Citing the shaky ethical past of red-light camera operator RedFlex, Belmont City Council members voted last night to terminate the city’s use of the controversy devices, but not before one councilman took a moment to personally chew out some of the company’s executives who were in attendance.
Councilman chews out the company’s executives
Councilman Dave Warden blasted RedFlex for its questionable business tactics and said the red-light cameras don’t do anything to solve problems.
Warden was especially heated because he himself was the recipient of a $540 red-light camera ticket from the city of Hayward.
“I get some damn thing in the mail two months later that I don’t even remember, “Warden said, “who am I mad at now? I am mad at the city. There’s no cause and effect here.
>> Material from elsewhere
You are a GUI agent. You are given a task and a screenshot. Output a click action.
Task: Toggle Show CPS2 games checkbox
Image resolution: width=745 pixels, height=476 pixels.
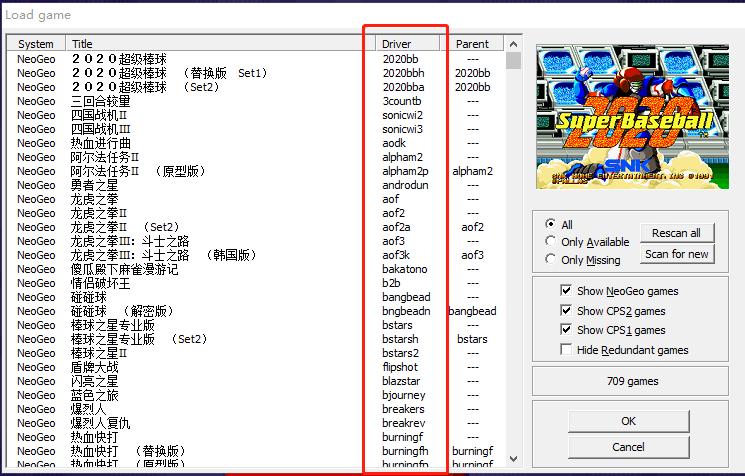point(567,311)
I hate these things. ”
Belmont voted 3-1 to terminate its agreement with Redflex with Councilman David Braunstein voting no and Vice Mayor Warren Lieberman absent.
The contract renewal first came up at the May 14 meeting, but the counsel asked for more information regarding reports of unethical business practices on the part of RedFlex.
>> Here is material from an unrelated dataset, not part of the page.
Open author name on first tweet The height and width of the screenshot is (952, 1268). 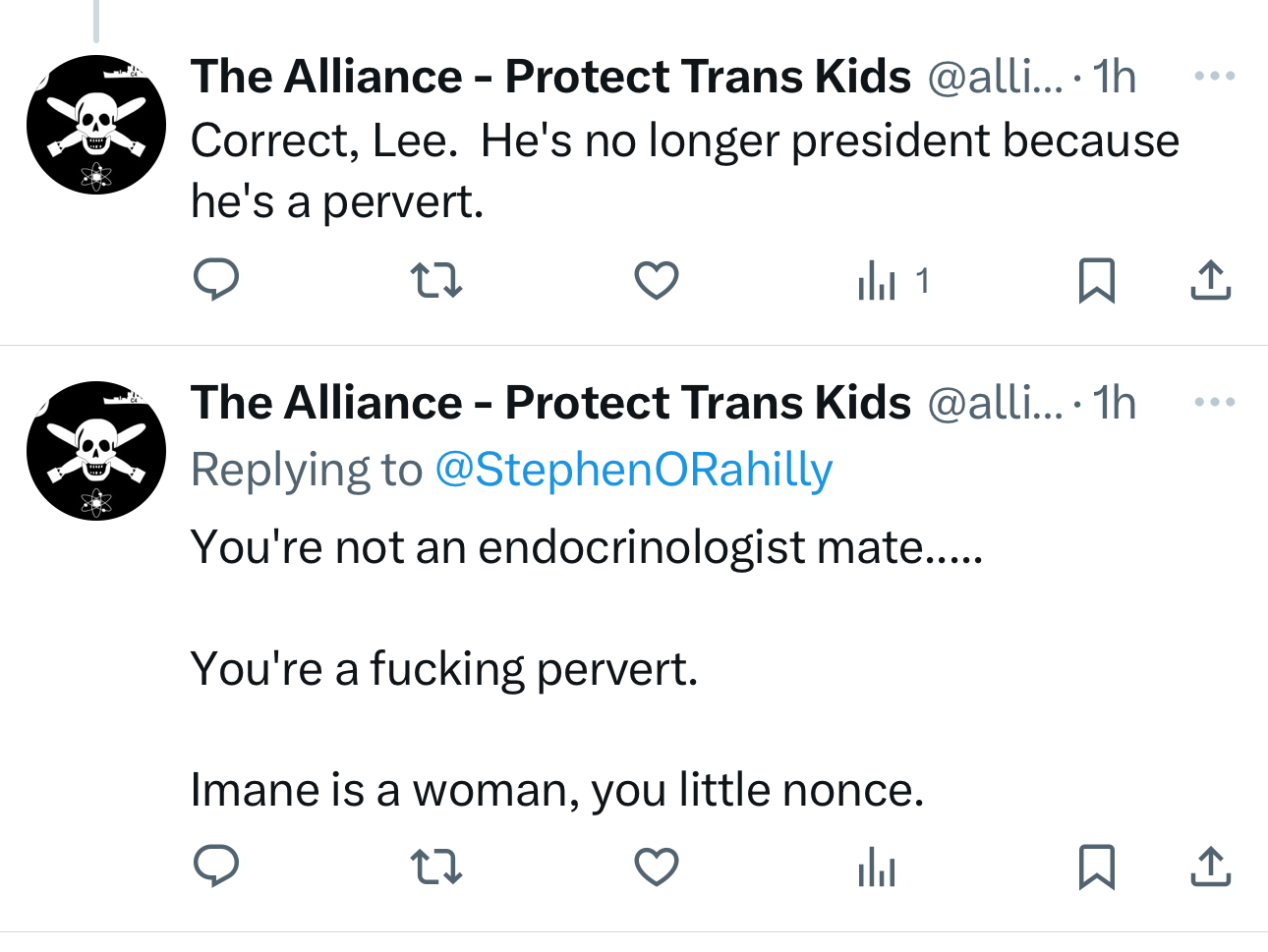(x=550, y=77)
RedFlex Vice President Jim Saunders tried to ease the council’s concerns last night, claiming that none of its 350 employees were involved in an alleged Chicago bribery scandal, but it didn’t seem to work.
“I just don’t buy it, “Mayor Christine Wozniak said. RedFlex has operated a red-light camera at the intersection of Ralston Avenue and El Camino since 2010. Since then, the camera has averaged 173 citations per month, according to Police Chief Daniel DeSmidt.
Daniel DeSmidt said he felt that the program had been affected and that he hoped that counsel would renew the contract.
“They’re not solving a problem. Our accident rate has not gone down, “Warden said. “All we have done is taken money and giving it to the state and given it to the county and given it to you guys, (RedFlex). We see hardly any of it.”
Councilman Vents frustration
Clearly angry, Warden even lambasted RedFlex executives for spelling his name wrong on the letter he was sent. “This whole thing doesn’t make any sense, “Warden said. “I don’t buy the argument that people feel safer. I don’t feel any safer, I just feel paranoid.”
Warden said that cameras are not nearly as effective as a police officer would be and that all they do is deter people from coming to the city.
Susan Stephan, a San Mateo County resident, said that after being surprised with the ticket in the mail, she stopped shopping in Belmont.
“I am appalled that you guys, in these hard times, are outsourcing your police force,” she said. “Someone from Arizona signed my ticket.”
Warden offered to take Stephan out to lunch to apologize for the way she was treated. The contract will now expire on July 1 and the cameras will be shut off.